By Mike Sunnucks | Rose Law Group Reporter
The city of Goodyear continues to see growth and economic development with new data centers led by Microsoft, manufacturing, including Nike, and Amazon.com and other logistics centers.
Now, the West Valley city want to start competing for more office jobs and corporate headquarters.
“We’re ready to pivot to the corporate headquarters and offices,” said Goodyear City Manager Julie Arendall during a virtual forum held by Valley Partnership on Monday.
Goodyear touts 1.56 million workers within a 30-minute drive and wants employers to know that 62.4 percent of those are professional workers.
Goodyear also has a median household income of $80,332 per year. Arendall said that compares favorably to the rest of the Phoenix region.
COVID-19 is poised to create some changes in workplaces, work schedules and where companies land. Some commercial real estate brokers and architects expect to see some companies to favor more suburban locations than denser downtown areas with office towers.
That could send jobs and employers out of the likes of Seattle, Chicago, and New York.
Paul Hughes, executive vice president at the Arizona Commerce Authority, is optimistic of the state’s economic position as jobs and the marketplace navigate COVID-19 and all its impacts.

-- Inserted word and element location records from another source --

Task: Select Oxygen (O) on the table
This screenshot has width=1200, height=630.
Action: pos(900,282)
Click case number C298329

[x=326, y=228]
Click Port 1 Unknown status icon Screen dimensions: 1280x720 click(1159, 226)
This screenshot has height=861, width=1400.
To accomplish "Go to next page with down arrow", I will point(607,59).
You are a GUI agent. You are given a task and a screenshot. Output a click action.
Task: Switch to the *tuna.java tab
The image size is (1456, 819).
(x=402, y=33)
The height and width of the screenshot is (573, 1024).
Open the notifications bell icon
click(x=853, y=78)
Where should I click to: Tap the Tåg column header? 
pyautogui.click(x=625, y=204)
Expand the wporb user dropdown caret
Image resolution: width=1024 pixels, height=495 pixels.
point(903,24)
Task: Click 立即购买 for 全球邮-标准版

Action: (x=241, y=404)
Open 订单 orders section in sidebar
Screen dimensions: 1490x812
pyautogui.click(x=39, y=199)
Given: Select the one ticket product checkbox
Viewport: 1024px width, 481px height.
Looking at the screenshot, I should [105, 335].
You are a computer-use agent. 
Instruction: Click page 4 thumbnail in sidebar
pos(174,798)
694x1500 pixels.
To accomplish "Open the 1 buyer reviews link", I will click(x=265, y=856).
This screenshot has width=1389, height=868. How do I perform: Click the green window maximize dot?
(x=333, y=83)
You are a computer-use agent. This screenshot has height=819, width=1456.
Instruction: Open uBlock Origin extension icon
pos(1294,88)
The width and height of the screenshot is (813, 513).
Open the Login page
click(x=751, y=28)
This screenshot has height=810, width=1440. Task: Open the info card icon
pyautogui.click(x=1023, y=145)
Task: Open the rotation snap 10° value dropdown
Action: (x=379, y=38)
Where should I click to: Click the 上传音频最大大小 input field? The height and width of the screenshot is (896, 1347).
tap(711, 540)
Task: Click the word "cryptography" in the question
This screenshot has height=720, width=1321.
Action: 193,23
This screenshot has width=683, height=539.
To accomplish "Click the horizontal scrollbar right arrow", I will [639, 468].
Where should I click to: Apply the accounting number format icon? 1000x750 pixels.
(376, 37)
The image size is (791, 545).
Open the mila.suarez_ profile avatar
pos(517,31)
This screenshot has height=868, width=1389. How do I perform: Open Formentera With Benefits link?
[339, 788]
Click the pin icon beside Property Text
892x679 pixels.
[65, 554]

He said there 78 companies looking at expanding existing Phoenix operations and another 148 potential new locates to the region.
Those could bring as many as 50,500 jobs.
Like the rest of the U.S. economy, Arizona and metro Phoenix shed scores of jobs (especially in tourism, retail, and restaurants) because of COVID-19.
Some of those jobs have been brought back with the reopening of Arizona’s economy.